Stored items from a collection
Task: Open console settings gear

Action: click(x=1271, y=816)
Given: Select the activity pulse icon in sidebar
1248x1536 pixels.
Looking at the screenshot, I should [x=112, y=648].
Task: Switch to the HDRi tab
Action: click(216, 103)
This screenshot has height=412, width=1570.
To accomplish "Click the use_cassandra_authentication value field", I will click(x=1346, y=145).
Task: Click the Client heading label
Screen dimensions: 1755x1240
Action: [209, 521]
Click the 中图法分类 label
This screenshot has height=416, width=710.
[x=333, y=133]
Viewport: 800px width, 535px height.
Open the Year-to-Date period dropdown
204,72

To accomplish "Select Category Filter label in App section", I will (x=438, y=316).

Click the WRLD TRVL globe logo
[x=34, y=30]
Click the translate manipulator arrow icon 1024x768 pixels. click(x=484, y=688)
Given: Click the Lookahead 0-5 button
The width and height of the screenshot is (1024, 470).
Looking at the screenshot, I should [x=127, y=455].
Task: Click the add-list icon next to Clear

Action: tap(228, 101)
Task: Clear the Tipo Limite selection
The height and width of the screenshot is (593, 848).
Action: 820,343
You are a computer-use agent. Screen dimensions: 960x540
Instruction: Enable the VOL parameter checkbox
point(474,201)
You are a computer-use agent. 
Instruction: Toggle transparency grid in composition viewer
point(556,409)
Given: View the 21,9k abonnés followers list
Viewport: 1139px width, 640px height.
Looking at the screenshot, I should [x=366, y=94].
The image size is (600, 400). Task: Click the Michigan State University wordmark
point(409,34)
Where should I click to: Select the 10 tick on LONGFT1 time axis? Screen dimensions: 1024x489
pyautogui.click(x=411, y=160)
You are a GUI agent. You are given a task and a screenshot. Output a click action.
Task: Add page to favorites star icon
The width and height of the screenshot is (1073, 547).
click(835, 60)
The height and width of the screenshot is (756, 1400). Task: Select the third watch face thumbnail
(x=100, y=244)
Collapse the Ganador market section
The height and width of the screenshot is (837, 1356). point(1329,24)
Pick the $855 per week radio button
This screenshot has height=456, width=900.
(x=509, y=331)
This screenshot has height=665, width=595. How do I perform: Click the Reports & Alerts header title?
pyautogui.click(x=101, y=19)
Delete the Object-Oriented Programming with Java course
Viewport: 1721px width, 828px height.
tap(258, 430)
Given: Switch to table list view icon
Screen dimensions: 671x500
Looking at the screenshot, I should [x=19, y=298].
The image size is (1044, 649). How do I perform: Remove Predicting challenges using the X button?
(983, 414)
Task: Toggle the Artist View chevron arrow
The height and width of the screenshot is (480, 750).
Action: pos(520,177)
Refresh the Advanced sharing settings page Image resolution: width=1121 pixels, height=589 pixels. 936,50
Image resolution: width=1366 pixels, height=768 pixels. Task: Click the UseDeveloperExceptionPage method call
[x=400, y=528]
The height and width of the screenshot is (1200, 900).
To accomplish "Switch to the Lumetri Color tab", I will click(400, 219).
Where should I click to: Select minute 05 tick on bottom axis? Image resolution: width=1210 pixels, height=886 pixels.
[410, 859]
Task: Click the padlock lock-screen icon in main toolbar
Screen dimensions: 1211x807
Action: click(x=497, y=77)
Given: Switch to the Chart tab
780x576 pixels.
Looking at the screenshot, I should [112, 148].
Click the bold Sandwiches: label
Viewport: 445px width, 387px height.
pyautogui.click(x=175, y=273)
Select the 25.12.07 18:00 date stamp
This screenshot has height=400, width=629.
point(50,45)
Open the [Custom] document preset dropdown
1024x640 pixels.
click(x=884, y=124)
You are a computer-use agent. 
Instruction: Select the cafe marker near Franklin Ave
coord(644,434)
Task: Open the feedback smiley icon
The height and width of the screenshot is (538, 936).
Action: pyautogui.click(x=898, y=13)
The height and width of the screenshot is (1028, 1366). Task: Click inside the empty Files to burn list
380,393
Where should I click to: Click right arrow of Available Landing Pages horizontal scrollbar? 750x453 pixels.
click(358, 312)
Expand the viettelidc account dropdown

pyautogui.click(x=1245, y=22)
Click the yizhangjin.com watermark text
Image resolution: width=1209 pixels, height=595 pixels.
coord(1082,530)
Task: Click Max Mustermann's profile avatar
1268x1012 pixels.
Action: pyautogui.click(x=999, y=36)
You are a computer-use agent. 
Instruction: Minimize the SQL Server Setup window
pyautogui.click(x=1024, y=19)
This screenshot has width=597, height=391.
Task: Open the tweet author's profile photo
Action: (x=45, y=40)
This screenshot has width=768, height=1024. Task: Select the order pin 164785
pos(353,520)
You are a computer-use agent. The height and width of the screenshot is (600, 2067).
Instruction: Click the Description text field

(What is being asked)
Filter the entries above and keep only the lines with the word "accomplish".

(Response to the task)
To accomplish "Click the use_cassandra_authentication value field", I will click(x=1346, y=145).
To accomplish "Select Category Filter label in App section", I will (x=438, y=316).
To accomplish "Switch to the Lumetri Color tab", I will click(400, 219).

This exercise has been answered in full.